DOCUMENT EXTRACT »
******

Post by Leaves of Light »

Malcolm wrote: Mon Jul 04, 2022 2:31 pm The rebirth argument is not particularly convincing. So, in the end, Buddhists who insist on plantlife insentience are really just resting their arguments on passages from texts. That’s fine, but then, how does one pick and choose? Meru is false, but plant insentience is true?
The scripture quoted doesn't say plants are insentient. It says:

"Grasses, creepers and trees have only the consciousness (vijnanamatraka) of inanimate beings (jada);
and, those living beings in the six conditions of existence (gati) live with consciousness (vijnanasaha vartate)".

Since it says grasses, creepers and trees are conscious - possess vijnana - it is not saying they are insentient. It is distinguishing the consciousness or sentience of plants like creepers and trees, and grass, from that of the sentient beings of the six kinds of existence of hell, hungry ghost, animal, human, asura and deva. Nobody would deny that an insect, human being, or god has a different, more developed kind of sentience to a grass, one involving sense organs, nervous system, some kind of brain, heart, mind, clearly displayed emotions, etc. It really is just stating the obvious.

******

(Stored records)
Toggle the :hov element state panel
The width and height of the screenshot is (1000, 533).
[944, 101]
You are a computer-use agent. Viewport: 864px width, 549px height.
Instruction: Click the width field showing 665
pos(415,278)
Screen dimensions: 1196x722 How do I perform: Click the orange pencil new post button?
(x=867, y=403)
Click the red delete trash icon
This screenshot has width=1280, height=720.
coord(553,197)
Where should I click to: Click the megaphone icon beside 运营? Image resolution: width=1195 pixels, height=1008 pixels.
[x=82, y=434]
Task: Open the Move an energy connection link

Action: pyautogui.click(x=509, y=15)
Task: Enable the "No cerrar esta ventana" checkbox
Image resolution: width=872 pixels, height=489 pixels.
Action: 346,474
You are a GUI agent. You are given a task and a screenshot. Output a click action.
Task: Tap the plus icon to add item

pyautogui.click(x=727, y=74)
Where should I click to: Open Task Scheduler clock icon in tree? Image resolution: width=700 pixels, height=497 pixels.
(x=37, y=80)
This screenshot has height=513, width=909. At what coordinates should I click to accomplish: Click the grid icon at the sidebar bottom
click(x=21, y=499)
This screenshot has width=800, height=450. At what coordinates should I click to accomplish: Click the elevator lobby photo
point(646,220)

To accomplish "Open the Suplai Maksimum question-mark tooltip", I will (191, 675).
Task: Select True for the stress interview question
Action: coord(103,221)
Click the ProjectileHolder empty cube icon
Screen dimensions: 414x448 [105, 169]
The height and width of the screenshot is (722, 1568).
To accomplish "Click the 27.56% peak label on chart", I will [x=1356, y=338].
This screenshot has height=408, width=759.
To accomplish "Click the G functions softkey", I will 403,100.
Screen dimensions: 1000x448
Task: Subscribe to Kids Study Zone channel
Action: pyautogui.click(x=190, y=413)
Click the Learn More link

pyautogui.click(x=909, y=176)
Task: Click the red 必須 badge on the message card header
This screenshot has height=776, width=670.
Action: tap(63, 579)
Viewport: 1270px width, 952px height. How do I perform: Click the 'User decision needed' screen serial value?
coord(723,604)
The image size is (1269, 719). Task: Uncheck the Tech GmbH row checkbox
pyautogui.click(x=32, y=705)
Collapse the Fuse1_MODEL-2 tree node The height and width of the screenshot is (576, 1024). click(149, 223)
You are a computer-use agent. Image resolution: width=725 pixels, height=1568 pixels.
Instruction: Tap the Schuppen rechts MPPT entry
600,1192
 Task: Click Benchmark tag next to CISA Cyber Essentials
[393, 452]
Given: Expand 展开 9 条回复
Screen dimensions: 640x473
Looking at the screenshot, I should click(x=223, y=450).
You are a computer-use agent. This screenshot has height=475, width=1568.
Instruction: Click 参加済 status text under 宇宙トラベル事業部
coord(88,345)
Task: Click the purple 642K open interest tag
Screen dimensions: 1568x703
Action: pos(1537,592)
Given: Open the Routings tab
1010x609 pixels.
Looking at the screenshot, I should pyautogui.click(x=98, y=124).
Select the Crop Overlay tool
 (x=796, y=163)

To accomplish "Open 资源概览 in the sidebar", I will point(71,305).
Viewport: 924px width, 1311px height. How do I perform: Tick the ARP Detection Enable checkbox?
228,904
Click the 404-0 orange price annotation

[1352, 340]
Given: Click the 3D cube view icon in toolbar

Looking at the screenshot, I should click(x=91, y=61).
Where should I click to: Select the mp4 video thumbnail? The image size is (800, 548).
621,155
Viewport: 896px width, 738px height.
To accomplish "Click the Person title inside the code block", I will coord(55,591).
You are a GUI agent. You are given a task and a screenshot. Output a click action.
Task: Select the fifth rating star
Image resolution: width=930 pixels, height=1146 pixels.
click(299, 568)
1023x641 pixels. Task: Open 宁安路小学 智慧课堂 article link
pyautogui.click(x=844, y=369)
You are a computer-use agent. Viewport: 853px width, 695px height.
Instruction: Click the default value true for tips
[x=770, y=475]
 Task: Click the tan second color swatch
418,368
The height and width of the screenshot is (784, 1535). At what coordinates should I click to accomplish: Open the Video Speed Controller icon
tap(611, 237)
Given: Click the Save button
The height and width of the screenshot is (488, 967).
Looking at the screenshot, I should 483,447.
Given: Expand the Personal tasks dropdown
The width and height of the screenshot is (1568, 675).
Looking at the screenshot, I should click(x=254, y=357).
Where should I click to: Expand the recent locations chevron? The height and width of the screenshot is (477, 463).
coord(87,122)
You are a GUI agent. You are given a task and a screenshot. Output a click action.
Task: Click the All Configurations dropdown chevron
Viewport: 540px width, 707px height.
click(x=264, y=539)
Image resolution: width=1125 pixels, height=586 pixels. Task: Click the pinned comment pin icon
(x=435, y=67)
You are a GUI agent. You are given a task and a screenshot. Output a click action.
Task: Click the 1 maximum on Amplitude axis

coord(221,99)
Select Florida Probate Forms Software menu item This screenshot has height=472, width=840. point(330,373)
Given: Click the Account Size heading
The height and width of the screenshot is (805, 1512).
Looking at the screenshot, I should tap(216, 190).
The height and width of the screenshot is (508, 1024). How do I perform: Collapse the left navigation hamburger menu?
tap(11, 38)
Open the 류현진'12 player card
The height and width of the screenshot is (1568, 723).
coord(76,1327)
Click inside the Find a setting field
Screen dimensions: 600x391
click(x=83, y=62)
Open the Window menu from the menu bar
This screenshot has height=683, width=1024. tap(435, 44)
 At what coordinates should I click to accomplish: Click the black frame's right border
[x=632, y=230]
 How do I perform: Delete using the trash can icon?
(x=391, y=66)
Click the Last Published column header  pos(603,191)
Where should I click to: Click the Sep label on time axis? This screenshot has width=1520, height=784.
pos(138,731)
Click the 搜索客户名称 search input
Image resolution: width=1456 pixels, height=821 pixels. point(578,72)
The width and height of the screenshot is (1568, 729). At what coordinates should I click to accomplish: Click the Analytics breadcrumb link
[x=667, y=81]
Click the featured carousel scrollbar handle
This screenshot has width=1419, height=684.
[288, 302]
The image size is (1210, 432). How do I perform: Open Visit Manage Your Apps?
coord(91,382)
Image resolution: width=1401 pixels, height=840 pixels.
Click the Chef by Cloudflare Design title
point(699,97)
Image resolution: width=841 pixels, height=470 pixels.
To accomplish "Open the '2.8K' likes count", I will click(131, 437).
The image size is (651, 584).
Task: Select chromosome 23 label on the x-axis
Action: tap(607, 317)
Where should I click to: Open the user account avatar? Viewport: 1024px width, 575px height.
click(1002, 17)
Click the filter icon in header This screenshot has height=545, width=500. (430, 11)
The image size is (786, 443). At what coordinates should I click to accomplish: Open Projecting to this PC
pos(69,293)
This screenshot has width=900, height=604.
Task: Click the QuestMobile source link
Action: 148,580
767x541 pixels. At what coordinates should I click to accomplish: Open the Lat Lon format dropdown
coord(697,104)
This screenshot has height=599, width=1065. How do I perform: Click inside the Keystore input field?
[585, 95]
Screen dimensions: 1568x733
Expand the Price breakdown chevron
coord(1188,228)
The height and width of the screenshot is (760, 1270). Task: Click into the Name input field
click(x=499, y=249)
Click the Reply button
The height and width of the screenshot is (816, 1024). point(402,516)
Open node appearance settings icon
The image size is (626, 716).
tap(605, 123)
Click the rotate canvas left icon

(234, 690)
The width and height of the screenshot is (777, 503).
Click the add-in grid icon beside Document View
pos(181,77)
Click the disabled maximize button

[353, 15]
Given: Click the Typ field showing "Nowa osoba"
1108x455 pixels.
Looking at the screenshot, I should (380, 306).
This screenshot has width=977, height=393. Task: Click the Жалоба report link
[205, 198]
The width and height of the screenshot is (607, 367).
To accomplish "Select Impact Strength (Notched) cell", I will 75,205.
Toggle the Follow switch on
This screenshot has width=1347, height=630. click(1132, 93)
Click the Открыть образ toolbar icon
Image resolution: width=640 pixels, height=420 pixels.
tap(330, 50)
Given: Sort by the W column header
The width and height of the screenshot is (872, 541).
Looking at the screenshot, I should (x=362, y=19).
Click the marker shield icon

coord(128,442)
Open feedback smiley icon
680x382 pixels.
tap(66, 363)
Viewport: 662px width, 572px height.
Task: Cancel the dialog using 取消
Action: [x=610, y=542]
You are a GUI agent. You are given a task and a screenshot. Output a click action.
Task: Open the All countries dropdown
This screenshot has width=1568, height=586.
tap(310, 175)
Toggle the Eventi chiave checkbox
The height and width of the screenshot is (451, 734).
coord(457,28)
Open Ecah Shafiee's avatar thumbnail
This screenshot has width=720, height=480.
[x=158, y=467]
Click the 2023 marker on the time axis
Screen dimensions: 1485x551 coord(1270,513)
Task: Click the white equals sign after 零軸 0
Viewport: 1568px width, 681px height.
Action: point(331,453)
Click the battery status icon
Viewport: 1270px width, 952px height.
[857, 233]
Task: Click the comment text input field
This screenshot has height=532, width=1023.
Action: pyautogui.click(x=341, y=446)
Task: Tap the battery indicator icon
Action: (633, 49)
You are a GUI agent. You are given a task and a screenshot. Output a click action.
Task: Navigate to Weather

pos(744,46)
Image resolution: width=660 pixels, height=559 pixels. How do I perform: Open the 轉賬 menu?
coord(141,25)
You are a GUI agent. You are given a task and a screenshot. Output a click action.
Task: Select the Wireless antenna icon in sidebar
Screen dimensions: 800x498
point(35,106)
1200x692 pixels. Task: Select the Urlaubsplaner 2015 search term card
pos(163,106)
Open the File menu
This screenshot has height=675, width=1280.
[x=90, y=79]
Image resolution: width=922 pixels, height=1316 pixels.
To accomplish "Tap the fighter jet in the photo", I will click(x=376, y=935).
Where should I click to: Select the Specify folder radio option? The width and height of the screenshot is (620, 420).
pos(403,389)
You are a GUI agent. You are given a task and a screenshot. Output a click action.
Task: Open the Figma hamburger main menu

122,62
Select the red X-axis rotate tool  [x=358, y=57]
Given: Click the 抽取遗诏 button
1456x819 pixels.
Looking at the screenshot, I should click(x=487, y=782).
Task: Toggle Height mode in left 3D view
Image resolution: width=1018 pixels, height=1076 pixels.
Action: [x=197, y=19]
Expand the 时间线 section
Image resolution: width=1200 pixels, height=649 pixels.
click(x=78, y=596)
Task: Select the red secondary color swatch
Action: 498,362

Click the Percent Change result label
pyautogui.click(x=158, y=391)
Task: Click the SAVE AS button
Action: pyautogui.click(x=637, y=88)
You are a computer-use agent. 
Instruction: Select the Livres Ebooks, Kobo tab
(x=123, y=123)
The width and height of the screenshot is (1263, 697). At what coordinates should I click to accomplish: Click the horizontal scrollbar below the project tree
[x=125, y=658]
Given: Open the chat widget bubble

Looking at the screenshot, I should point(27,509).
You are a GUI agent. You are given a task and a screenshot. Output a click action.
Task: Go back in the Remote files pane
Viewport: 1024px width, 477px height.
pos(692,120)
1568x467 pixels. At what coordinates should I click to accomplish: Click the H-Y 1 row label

******

Answer these questions about the forum post:
(a) In the quoted message from Malcolm, what are Buddhists who insist on plant insentience said to rest their arguments on?
(b) Which Sanskrit term does the quoted scripture give for "inanimate beings"?
(c) What six kinds of existence does the post list?

SOLUTION »
(a) Passages from texts.
(b) Jada.
(c) Hell, hungry ghost, animal, human, asura and deva.